Aujourd'hui, les consulats, puisque c'est à leur niveau que la tension est la plus forte, reprennent progressivement leur activité avec, bien sûr, des pertes de temps et des délais supplémentaires dus notamment à la distanciation physique. En 2019, les cinq plus grands postes consulaires sont Londres, avec 29 812 livraisons de passeports, Genève, avec 12 744 livraisons, Bruxelles, avec 11 139 livraisons, Montréal, avec 8 931 livraisons, et enfin New York, avec 4 150 livraisons. Dans ces cinq plus grands postes consulaires, un retour à la normale n'est pas envisageable avant trois à neuf mois, et dépend de l'évolution de la situation sanitaire.

En attendant, les consulats semblent condamnés à donner la priorité à certaines demandes, naturellement au détriment d'autres demandes, et les Français de l'étranger sont obligés de patienter. Cela explique les interventions que ces derniers peuvent faire auprès des députés des Français établis hors de France, ou même des députés métropolitains et ultramarins.

De notre point de vue, cette situation n'est pas une fatalité. Mais la pandémie mondiale révèle un certain nombre de rigidités dans la procédure de délivrance des passeports qui empêchent les consulats de faire preuve de l'agilité nécessaire à la résolution rapide du problème.
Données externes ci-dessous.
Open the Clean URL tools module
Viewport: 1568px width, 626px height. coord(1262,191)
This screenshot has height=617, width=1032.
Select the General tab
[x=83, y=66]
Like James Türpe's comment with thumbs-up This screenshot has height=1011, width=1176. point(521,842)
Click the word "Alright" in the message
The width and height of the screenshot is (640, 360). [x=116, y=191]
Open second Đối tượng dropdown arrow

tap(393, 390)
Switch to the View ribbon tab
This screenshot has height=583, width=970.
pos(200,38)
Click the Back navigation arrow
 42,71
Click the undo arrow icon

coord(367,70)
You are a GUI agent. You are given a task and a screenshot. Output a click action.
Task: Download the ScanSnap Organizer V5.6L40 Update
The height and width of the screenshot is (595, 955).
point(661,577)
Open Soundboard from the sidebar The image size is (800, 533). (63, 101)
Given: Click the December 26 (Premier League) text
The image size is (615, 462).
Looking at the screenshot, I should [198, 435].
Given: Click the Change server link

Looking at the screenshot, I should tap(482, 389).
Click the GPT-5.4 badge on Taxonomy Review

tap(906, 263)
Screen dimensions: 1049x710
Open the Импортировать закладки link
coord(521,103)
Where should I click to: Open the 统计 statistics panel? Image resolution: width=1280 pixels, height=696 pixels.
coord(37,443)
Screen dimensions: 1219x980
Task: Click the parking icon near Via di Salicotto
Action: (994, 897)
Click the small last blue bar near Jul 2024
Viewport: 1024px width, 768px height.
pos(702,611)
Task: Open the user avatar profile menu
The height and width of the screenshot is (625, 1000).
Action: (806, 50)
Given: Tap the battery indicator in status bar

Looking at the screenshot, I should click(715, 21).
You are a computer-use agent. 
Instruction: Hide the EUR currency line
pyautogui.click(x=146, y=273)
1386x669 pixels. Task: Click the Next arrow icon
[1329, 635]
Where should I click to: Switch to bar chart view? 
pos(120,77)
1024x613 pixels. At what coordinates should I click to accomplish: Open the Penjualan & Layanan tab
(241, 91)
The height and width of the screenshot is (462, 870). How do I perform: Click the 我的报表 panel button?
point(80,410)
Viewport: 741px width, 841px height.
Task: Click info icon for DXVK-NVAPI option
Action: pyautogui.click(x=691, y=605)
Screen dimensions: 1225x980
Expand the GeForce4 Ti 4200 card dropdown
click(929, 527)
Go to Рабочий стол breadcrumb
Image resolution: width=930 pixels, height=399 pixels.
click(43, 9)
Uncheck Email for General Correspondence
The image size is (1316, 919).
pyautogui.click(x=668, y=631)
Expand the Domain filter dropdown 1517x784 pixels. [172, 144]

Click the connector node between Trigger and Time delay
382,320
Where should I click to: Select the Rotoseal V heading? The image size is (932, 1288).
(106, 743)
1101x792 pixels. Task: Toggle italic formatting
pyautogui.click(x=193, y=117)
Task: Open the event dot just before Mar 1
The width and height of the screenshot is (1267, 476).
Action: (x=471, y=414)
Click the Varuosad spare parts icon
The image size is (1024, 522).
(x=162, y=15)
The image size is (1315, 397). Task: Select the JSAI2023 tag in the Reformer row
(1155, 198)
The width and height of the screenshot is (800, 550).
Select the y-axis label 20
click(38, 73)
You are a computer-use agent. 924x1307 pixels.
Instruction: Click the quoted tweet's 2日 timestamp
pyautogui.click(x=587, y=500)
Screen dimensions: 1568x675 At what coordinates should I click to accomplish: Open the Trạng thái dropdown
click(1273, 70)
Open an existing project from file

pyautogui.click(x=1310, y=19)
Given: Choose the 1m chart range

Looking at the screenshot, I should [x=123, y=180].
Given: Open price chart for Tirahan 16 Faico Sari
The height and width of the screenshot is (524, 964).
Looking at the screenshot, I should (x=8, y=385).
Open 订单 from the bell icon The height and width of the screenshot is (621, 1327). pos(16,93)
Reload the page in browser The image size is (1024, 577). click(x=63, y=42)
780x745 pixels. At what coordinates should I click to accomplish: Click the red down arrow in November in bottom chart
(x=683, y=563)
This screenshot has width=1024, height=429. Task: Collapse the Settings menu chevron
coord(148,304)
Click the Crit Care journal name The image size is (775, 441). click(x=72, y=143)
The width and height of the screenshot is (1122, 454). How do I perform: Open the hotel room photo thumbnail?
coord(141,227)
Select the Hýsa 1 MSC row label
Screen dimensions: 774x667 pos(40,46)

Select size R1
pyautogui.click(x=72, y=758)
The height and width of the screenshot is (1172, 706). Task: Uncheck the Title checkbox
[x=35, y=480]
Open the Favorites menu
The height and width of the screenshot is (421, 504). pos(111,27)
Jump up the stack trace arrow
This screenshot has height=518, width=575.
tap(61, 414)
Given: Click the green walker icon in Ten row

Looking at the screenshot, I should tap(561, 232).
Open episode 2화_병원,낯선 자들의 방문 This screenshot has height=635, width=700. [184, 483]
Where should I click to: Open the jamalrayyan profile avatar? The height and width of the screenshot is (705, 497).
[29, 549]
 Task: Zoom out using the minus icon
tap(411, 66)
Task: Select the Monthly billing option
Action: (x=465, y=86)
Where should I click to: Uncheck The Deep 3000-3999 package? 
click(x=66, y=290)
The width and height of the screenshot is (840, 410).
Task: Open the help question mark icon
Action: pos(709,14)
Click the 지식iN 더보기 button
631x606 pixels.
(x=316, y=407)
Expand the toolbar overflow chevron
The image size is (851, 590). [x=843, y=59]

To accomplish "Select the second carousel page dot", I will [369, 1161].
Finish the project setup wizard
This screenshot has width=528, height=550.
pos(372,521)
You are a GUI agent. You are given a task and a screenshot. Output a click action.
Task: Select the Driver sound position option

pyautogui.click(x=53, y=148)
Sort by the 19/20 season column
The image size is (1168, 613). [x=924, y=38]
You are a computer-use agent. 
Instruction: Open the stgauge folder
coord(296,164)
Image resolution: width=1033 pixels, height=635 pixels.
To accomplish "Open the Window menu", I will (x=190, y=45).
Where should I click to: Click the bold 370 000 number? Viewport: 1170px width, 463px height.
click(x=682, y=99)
Ces rigidités sont principalement de deux ordres : tout d'abord l'obsolescence des outils et des applications informatiques utilisés par les consulats, qui nuit à la productivité des agents comme au vécu des usagers, qui ne comprennent pas toujours ces délais. Ensuite, la comparution personnelle du demandeur au moment du retrait du titre, qui reste la norme dans l'immense majorité des cas, alors que, de notre point de vue, elle ne se justifie ni au regard de la lutte contre la fraude, ni au regard de la qualité du service rendu.